Okay, I'm still not sure how to fix this, but it's definitely a problem with the process where configure-ovs tears down the old bridge and replaces it with a new one. The node initiallly comes up with the correct address, but after NetworkManager is restarted it seems to revert the interface to DHCP. I'm going to have to ask for help from the NetworkManager and/or SDN teams to figure this out.
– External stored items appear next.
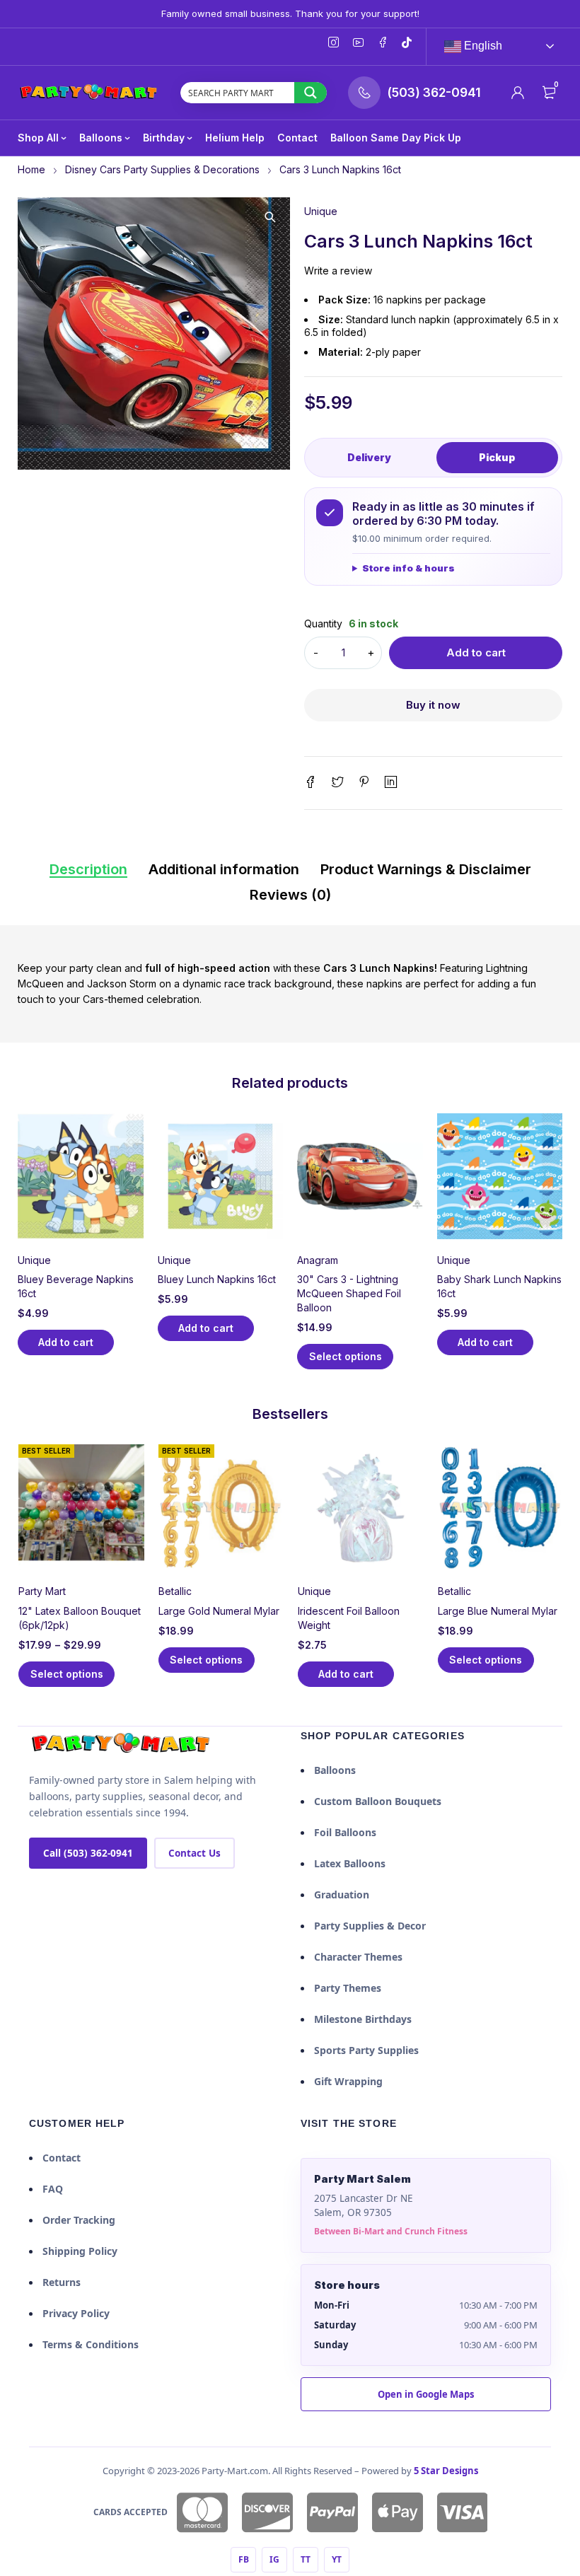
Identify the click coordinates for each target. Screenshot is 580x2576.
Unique (320, 211)
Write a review (338, 271)
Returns (61, 2282)
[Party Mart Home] (120, 1743)
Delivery (369, 457)
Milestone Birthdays (363, 2019)
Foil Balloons (345, 1832)
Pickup (497, 457)
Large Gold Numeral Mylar (218, 1611)
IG (274, 2559)
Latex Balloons (349, 1863)
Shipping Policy (79, 2251)
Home (31, 169)
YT (337, 2559)
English (481, 46)
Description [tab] (88, 869)
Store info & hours (408, 568)
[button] (270, 217)
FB (243, 2559)
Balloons (335, 1770)
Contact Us (194, 1853)
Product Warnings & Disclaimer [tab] (425, 869)
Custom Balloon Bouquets (377, 1801)
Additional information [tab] (224, 869)
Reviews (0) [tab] (290, 894)
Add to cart (476, 652)
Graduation (341, 1895)
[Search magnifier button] (310, 92)
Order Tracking (78, 2220)
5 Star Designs (446, 2470)
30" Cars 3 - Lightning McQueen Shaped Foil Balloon (349, 1293)
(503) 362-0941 (434, 93)
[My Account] (517, 92)
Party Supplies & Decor (370, 1926)
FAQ (52, 2189)
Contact (61, 2158)
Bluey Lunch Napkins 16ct (217, 1279)
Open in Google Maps (426, 2394)
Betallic (175, 1591)
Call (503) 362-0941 (88, 1853)
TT (306, 2559)
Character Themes (358, 1957)
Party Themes (347, 1988)
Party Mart (42, 1591)
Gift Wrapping (348, 2081)
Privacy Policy (76, 2313)
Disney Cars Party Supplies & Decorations (162, 169)
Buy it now (433, 705)
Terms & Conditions (90, 2344)
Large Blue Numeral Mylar (497, 1611)
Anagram (317, 1260)
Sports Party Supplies (366, 2050)
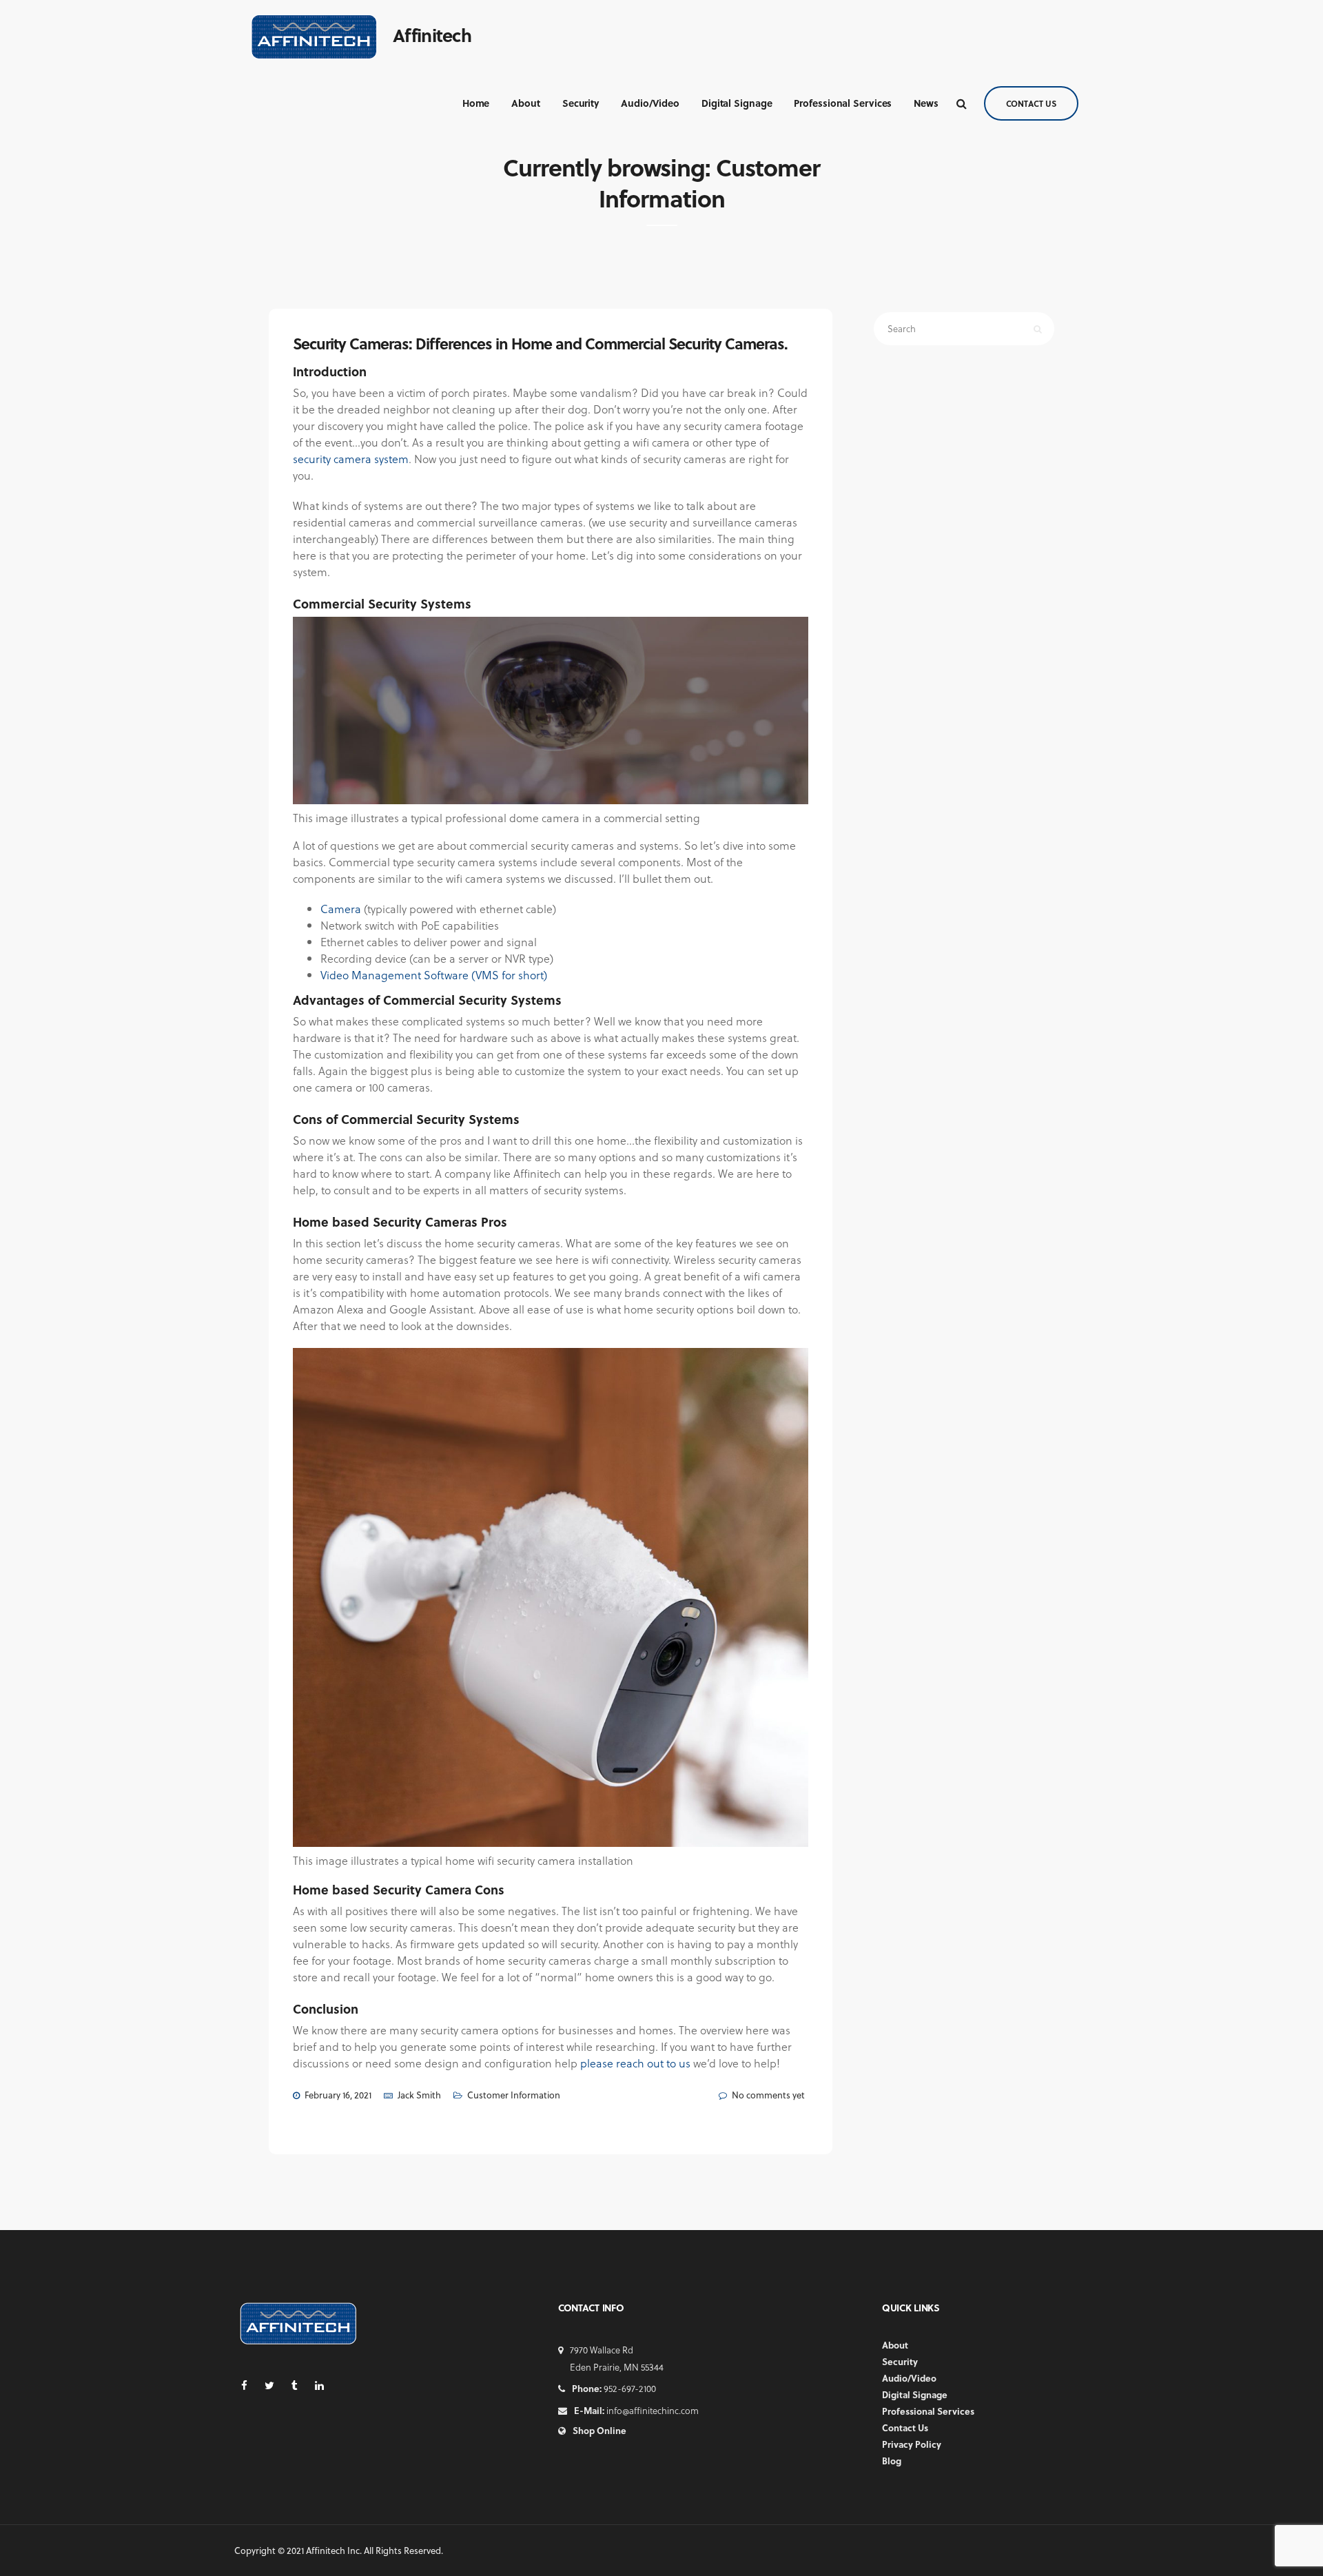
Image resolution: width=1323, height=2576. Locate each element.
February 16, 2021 (338, 2094)
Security (580, 103)
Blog (891, 2460)
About (525, 103)
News (926, 103)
Comment 17 Adina Wolff 2022-01-23 13:41:13 UTC
This has been reproduced today on real baremetal

Comment 18 Bob Fournier 2022-01-25 17:16:01 UTC
Changing component to SDN.

Comment 19 Jaime Caamaño Ruiz 2022-01-27 16:01:38 UTC
@bnemec

There is two interfaces on the node: enp1s0 and enp2s0

There is a NM connection profile 60ed6e8e-7990-4691-b563-dad469da1faf for enp2s0 to configure static ip.

The node is booted with karg ip=dhcp, which will cause generation of profile fb66f30a-840d-4bc4-aad8-8e3642322600 to configure *ANY* interface with dhcp.

This means that enp2s0 can be indistinctly activated with profile 60ed6e8e-7990-4691-b563-dad469da1faf or fb66f30a-840d-4bc4-aad8-8e3642322600.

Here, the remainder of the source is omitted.